---- DOCUMENT TEXT
One of the 15 steps during the Passover Seder is a step called Yachatz. Yachatz is when the middle of the three matzot is broken into two. During the Passover Seder, there is a bag called the matzatosh which contains three pieces of matzot. The middle piece of matzot is removed, broken, wrapped in linen, and buried. This piece of matzah is the afikomen. During this part of the service, the afikomen was removed from sight (this represented Malki Tzedik YEHOWSHUA being buried) and it remained hidden until later in the service. Malki Tzedik YEHOWSHUA is the bread that was buried because He is the Bread of Life who came down from Heaven (John [Yochanan] 6:35). Malki Tzedik YEHOWSHUA was removed from between the two thieves who were crucified with Him (Matthew [Mattityahu] 27:38), wrapped in linen, and buried in the earth (Matthew 27:59-60).

Toward the end of the Passover Seder, the twelfth step to the service is called Tzafun. During Tzafun, the afikomen that was previously buried is redeemed and ransomed. At this point in the service, the matzah, previously characterized as the bread of affliction, is now transformed and redeemed. This is a perfect picture of Malki Tzedik YEHOWSHUA, who fulfilled the role of the suffering Messiah known as Messiah ben Yosef. He suffered affliction while dying on the tree, but was later redeemed when He was resurrected by YHWH the Father. In the Passover Seder service, the afikomen is redeemed by the children. The children who find the buried afikomen receives a gift. This gift is known as "the promise of the father". Likewise, when YHWH resurrected Malki Tzedik YEHOWSHUA after He was buried in the earth, those who believed upon Him by faith (emunah) are given gifts by YHWH. When Malki Tzedik YEHOWSHUA ascended to Heaven, He gave gifts to men (Ephesians 4:7-8). These gifts included righteousness (Romans 5:17-18), eternal life (Romans 6:23), grace (Romans 5:12,14-15), faith (Ephesians 2:8-9), and other spiritual gifts (1 Corinthians 12:1,4). Some other gifts include wisdom, knowledge, healing, the working of miracles, prophecy, the discerning of spirits, tongues, and interpretation of tongues (1 Corinthians 12:8-11), in addition to the gifts of helps and administration (l Corinthians 12:28).

The Feast of Unleavened Bread in the Bible

  1. The Feast of Unleavened Bread was so much a part of Passover (Pesach) that the names of Passover and Unleavened Bread were used interchangeably or almost synonymously (Luke 22:1).
--------
---- GIVEN MATERIAL
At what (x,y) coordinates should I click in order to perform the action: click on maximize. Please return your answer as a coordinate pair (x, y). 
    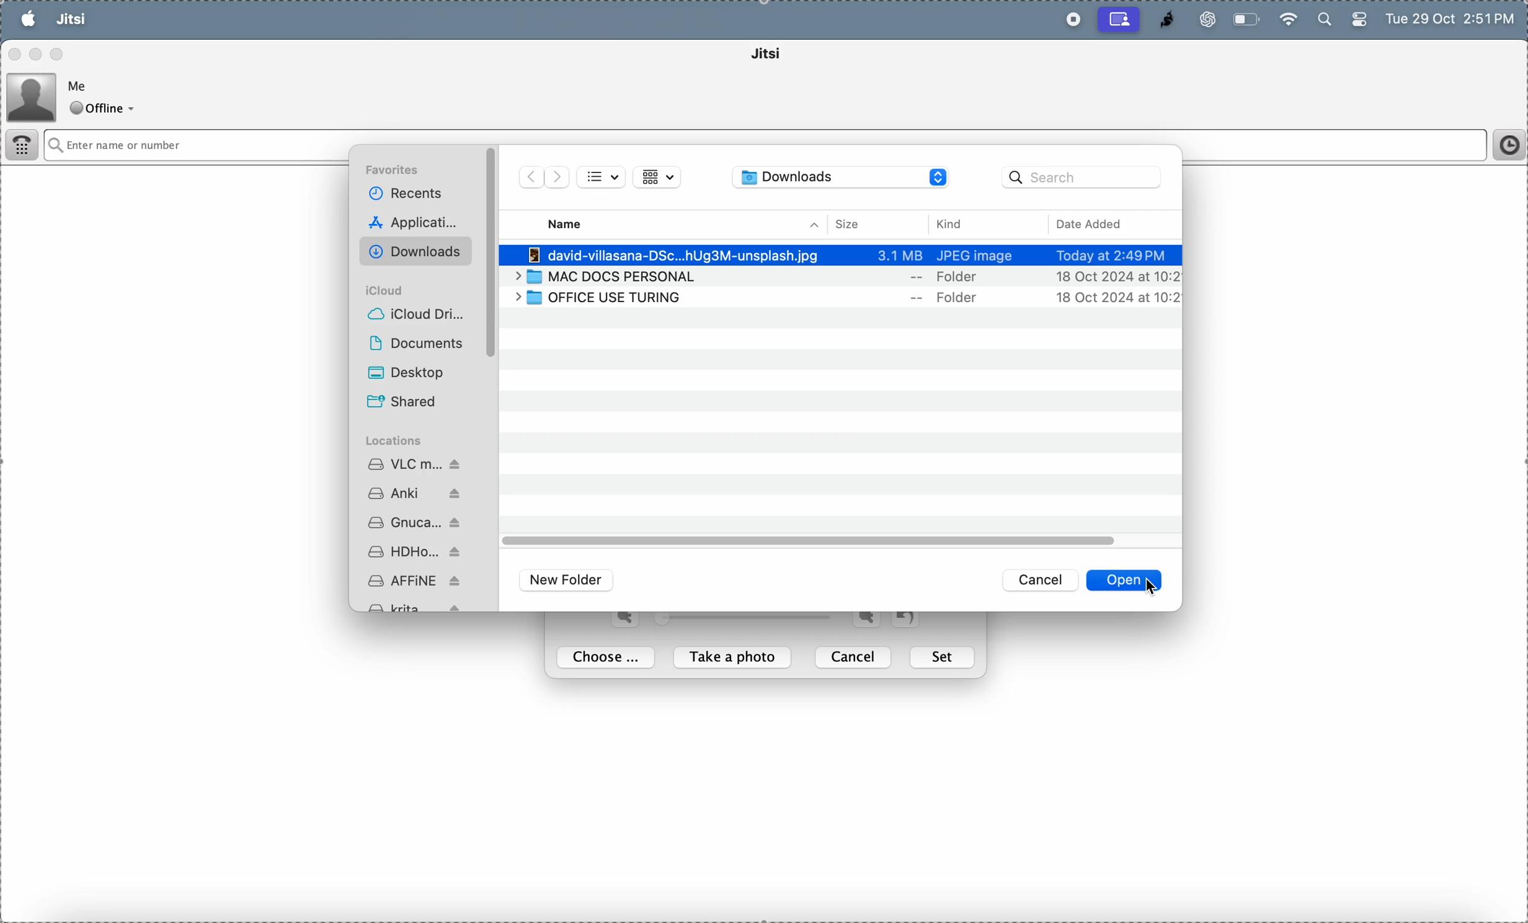
    Looking at the image, I should click on (58, 53).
--------
§ YOUR TASKS
A: Using the passage on the Passover Seder, decide whether each statement agrees with it: (i) the afikomen is the middle piece of matzah; (ii) Tzafun is the fifteenth step of the Seder; (iii) the children redeem the afikomen. Give yes or no for each, with the deciding words quoted.
B: Extend the passage on the Passover Seder, picking up right after its final numbered point on the Feast of Unleavened Bread.

§ SOLVED TASKS
A:
(i) Yes: "The middle piece of matzot is removed, broken, wrapped in linen, and buried. This piece of matzah is the afikomen."
(ii) No: "the twelfth step to the service is called Tzafun."
(iii) Yes: "In the Passover Seder service, the afikomen is redeemed by the children."

B:
  2. The feast was to be kept seven days (Exodus [Shemot] 12:15-19).  The number seven  is the biblical number for completion or fullness. The believer  who keeps this feast is to keep it  fully unto YHWH and set  himself aside completely to Him. The Feast of Unleavened Bread speaks of complete separation from all things that are leavened (sinful) and feeding upon Malki Tzedik YEHOWSHUA, who is the believer's bread (John [Yochanan] 6:32-36,38).
  3. The Feast of Unleavened Bread (Hag HaMatzah) is a high sabbath day. A high sabbath in Hebrew is called a shabbaton. During Passover, there is an extra sabbath besides the weekly sabbath. These sabbaths are called high sabbaths. The high sabbath of Unleavened Bread can be seen in John 19:31.
  4. Unleavened bread is used for consecration and separation. It is also anointed with oil. The believers in the Messiah Malki Tzedik YEHOWSHUA are to be consecrated and separated to do the work YHWH has called us to do and to live a  life that is holy to Him. If we do this, the anointing of the Holy Spirit (Ruach HaKodesh) of YHWH will rest upon our lives.
  1. The bread represents consecration (Leviticus [Vayikra]  8:1-2,26-27;Exodus [Shemot] 29:2-23).
  2. It was included in the sacred vow of separation of the Nazarites (Numbers [Bamidbar] 6:1-21).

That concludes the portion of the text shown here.